Imagine all that dead skin, just piling up!
Anonymous
I'm 60, and grew-up in a children's home, we bathed twice a week. there were 2 baths in the bathroom, and 2 lines of children, when you got out, another went in, shared water and all.
Don't think that it is gross, if there was a war on now, you would be happy for anything you could get, and a bath would be one of the last things on your mind-- even after a month.
Anonymous
Anonymous wrote:OP here, I am really referring to the 60's and 70's. Were people (adults) bathing less frequently?
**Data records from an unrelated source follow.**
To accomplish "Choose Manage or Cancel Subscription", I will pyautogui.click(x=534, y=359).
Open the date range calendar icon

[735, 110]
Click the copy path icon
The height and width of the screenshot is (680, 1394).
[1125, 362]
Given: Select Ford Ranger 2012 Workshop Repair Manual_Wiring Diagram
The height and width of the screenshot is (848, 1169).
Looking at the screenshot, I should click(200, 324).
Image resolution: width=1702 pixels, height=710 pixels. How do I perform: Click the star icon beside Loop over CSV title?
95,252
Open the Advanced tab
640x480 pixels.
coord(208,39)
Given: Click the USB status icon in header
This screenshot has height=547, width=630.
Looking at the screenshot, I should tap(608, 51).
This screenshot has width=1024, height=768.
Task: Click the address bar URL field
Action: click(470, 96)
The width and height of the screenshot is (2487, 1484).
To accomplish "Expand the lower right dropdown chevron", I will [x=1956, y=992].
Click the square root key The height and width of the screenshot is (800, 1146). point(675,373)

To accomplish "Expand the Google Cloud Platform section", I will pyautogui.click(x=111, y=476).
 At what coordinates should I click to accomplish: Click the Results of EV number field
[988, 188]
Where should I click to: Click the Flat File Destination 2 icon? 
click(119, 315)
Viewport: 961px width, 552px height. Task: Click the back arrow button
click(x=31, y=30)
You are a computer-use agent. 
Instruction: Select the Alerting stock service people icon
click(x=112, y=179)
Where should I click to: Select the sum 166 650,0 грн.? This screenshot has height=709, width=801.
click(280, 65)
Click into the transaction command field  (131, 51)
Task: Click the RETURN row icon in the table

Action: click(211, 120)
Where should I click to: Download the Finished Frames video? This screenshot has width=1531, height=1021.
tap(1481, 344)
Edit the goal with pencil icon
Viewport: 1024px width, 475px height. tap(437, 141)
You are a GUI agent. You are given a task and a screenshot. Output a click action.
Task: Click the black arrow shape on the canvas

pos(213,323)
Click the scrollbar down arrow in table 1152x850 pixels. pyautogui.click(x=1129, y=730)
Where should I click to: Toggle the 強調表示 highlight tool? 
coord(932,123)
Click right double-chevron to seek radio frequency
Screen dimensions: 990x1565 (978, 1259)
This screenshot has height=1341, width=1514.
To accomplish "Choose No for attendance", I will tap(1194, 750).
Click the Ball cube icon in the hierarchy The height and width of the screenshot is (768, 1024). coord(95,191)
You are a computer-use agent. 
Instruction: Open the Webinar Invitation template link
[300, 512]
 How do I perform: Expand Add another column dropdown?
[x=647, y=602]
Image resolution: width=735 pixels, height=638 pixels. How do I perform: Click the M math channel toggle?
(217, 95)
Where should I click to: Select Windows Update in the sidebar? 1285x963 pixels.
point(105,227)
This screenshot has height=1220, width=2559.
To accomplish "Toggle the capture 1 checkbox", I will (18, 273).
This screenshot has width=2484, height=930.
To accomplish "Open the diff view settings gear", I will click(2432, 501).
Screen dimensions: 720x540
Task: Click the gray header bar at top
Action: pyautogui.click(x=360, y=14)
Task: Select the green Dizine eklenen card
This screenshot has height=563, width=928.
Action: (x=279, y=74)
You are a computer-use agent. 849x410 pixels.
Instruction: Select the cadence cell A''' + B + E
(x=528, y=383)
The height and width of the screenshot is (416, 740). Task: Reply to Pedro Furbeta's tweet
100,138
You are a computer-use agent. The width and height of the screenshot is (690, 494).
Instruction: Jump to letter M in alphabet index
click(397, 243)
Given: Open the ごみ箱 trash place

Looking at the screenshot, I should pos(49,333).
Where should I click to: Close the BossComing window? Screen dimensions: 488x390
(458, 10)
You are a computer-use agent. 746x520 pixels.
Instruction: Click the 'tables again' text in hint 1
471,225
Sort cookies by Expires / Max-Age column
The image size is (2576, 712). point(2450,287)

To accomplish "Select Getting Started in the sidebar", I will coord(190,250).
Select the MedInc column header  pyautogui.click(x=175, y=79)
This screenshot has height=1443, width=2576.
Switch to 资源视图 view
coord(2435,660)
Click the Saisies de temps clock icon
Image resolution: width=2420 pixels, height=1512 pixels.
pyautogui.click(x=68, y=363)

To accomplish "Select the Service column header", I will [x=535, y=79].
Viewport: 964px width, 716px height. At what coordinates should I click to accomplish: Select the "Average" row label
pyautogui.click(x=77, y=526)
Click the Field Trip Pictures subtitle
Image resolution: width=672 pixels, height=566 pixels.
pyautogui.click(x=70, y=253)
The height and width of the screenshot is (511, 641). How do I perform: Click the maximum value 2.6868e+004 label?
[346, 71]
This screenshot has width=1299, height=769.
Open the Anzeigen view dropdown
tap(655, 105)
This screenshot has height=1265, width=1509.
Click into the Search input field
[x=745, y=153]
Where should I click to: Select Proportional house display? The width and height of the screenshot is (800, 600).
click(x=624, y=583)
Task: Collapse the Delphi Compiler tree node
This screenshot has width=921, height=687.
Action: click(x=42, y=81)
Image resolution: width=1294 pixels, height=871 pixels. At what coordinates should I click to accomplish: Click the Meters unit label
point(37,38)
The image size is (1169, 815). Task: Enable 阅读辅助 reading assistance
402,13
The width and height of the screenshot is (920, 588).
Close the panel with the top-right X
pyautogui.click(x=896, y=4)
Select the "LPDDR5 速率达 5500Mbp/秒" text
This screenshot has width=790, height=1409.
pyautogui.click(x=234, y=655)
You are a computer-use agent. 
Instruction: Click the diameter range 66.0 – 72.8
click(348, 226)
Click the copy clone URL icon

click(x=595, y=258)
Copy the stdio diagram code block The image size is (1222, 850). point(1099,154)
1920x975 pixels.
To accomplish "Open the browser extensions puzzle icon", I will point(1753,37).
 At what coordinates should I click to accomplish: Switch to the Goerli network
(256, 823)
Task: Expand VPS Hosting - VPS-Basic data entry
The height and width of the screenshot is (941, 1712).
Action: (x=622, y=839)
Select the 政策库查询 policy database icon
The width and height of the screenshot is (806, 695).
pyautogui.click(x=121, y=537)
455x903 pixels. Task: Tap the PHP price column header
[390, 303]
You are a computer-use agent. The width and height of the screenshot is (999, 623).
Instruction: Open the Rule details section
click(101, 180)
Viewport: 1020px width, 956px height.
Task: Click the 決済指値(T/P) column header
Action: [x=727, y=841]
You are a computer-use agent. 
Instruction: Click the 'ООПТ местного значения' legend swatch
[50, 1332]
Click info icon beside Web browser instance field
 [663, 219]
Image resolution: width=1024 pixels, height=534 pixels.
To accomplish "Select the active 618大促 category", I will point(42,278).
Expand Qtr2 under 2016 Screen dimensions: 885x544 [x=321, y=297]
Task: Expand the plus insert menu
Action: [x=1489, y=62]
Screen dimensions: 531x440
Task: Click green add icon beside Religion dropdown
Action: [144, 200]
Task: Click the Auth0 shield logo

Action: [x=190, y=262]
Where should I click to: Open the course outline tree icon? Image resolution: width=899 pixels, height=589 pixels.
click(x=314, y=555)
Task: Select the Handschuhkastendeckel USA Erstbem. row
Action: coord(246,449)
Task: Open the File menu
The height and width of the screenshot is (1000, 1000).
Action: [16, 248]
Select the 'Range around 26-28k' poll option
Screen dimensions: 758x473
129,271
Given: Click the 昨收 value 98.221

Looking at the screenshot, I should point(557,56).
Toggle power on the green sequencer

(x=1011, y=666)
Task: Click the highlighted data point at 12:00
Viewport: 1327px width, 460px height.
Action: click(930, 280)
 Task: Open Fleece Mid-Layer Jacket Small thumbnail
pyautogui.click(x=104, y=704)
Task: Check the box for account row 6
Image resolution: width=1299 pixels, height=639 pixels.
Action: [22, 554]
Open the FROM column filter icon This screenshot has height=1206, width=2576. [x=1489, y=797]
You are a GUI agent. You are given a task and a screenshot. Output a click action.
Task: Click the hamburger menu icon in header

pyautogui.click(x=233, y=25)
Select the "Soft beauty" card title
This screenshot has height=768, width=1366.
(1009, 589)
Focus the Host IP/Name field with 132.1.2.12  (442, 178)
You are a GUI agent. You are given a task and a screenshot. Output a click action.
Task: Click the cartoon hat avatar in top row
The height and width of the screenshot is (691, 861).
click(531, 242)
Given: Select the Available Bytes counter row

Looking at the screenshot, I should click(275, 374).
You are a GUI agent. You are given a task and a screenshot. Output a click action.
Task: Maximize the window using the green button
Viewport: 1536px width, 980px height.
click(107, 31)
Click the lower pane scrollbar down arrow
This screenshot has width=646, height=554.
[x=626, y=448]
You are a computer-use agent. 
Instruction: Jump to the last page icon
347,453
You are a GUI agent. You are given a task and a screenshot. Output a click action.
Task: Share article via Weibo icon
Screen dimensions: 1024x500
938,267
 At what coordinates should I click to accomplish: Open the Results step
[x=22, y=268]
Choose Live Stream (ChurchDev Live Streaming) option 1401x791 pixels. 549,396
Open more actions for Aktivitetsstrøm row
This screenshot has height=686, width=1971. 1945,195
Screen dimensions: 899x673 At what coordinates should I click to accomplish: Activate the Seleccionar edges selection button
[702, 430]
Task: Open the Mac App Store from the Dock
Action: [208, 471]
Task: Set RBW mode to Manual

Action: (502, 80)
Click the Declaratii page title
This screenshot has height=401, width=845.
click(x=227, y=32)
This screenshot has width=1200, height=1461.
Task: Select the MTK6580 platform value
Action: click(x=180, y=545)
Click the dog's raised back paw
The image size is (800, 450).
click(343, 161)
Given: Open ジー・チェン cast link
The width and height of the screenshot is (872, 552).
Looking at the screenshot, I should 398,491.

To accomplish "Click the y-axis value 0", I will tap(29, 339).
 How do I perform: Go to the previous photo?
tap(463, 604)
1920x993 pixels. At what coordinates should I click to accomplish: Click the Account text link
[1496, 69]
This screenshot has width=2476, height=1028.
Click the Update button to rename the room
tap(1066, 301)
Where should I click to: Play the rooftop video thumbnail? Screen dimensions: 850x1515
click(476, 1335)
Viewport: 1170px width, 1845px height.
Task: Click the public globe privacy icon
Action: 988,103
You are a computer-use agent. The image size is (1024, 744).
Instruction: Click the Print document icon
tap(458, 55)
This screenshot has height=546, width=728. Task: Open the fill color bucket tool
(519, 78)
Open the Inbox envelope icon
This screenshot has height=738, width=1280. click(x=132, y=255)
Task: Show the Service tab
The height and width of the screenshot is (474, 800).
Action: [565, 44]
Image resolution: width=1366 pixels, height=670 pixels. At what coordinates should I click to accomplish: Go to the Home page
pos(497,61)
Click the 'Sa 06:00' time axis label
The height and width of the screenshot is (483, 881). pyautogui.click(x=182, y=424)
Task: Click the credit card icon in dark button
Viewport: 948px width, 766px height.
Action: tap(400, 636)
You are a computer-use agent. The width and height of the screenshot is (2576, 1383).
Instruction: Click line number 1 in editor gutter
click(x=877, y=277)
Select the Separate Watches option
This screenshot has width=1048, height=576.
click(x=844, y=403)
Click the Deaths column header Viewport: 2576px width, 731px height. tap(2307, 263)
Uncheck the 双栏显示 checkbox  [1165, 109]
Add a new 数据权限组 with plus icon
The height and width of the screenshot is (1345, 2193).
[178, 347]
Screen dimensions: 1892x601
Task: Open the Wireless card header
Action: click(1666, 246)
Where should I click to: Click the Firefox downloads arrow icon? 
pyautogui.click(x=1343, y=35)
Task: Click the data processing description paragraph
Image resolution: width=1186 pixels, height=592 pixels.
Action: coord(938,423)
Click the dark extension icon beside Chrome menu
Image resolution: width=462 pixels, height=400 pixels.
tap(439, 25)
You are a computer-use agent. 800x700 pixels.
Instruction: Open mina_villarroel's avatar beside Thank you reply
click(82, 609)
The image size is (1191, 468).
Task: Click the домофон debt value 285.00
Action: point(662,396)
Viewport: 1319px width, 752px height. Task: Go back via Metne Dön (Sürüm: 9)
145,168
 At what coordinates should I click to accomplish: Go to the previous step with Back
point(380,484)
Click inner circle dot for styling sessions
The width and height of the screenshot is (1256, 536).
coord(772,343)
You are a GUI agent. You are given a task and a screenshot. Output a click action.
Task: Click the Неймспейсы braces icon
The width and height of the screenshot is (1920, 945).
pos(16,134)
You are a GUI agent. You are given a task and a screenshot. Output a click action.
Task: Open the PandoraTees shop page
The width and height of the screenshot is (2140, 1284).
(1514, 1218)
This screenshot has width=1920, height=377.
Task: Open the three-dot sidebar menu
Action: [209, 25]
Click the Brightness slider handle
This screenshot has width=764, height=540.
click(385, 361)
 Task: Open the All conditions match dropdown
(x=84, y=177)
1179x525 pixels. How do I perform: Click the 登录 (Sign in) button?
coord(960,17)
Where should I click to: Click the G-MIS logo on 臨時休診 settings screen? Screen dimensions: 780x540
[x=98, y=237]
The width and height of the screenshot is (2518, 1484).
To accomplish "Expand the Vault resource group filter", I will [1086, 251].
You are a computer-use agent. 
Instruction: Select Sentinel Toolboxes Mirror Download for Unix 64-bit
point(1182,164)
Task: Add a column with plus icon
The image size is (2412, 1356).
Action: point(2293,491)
Really -- 60's and 70's as the olden days...get a grip
Anonymous
I was born in 73 and my mom only let us bath once a week on saturdays. didn't think we needed it more often. I think that's how often she bathed growing up in rural Kansas. I believe she showered every other day +/-. Some people have oilier skin/hair than others and need to bathe more often, whereas other people have drier skin/hair and it wouldn't be good for them to bathe daily. Bathe when you NEED to not when some asshat on an anonymous forum tells you THEY think you should.
Anonymous
Depends-one friend's mother, now passed, did a mini sponge bath daily, her regular bath weekly, yet cleaned her house top to bottom every day!
Anonymous
Anonymous wrote:In the '70s, I remember most of our family bathed every second day. Sometimes less in the winter. I don't know exactly how often my mom bathed as a kid, but I know even as a teen they never washed their hair more than once a week.

In college ('80s), I dated a European guy, and when I would visit, I got to have the first bath. Then he and his four male roommates would each take their turn. The water got colder and dirtier with each person...yuck. And people did smell, to be honest, but since everyone smelled the same, I don't think they noticed!


Oh BS. I lived in Europe then. People were not sharing bathwater.
Anonymous
I just learned last month that my parents, who grew up in rural Iowa and rural Wisconsin in the 50s, grew up with weekly baths. My stepmom had the "everyone shares bathwater, oldest to youngest" system. The big reason was lack of indoor running water in their poor rural areas. Grandma even had to burn corncobs to heat the water! I was flabbergasted to learn that "the past" isn't as far away as I always assumed. Sounds like the big distinction was rural vs town -- it took much, much longer to get infrastructure out to all the farms. My aunt was in high school in the early 60s and said her farm family had the weekly system, but she used to sneak into town to HER aunt's house to bathe more more often in the indoor plumbing.
Anonymous
I was a kid in the 70's, daily baths for the kids and daily showers for mom and dad.
My grandma also bathed every day, she took a bath every day at 6 am and was fully dressed before anyone else was up. She was born in 1902 and always lived in NE cities-not sure if she bathed daily as a kid-doubt it, she was one of 5 siblings-never thought to ask.

I lived in Europe in the very early 90's and my aunt there (then in her early 50's) bathed once a week. Remember they also have bidets and actually use them. She would tell me that bathing every day would take away the natural oils and dry out my skin. Never encountered the shared bath water there.

In Japan they still do the shared bath water but it is only for soaking. People wash with soap separately and then soak in the hot tub one by one. Mom goes last.